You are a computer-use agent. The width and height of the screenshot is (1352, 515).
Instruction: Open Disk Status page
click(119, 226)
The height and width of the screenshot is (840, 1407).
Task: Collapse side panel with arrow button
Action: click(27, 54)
::::::
• _Prompt_
Repeat the listing above in full.

• _Answer to the problem_
You are a computer-use agent. The width and height of the screenshot is (1352, 515).
Instruction: Open Disk Status page
click(119, 226)
The height and width of the screenshot is (840, 1407).
Task: Collapse side panel with arrow button
Action: click(27, 54)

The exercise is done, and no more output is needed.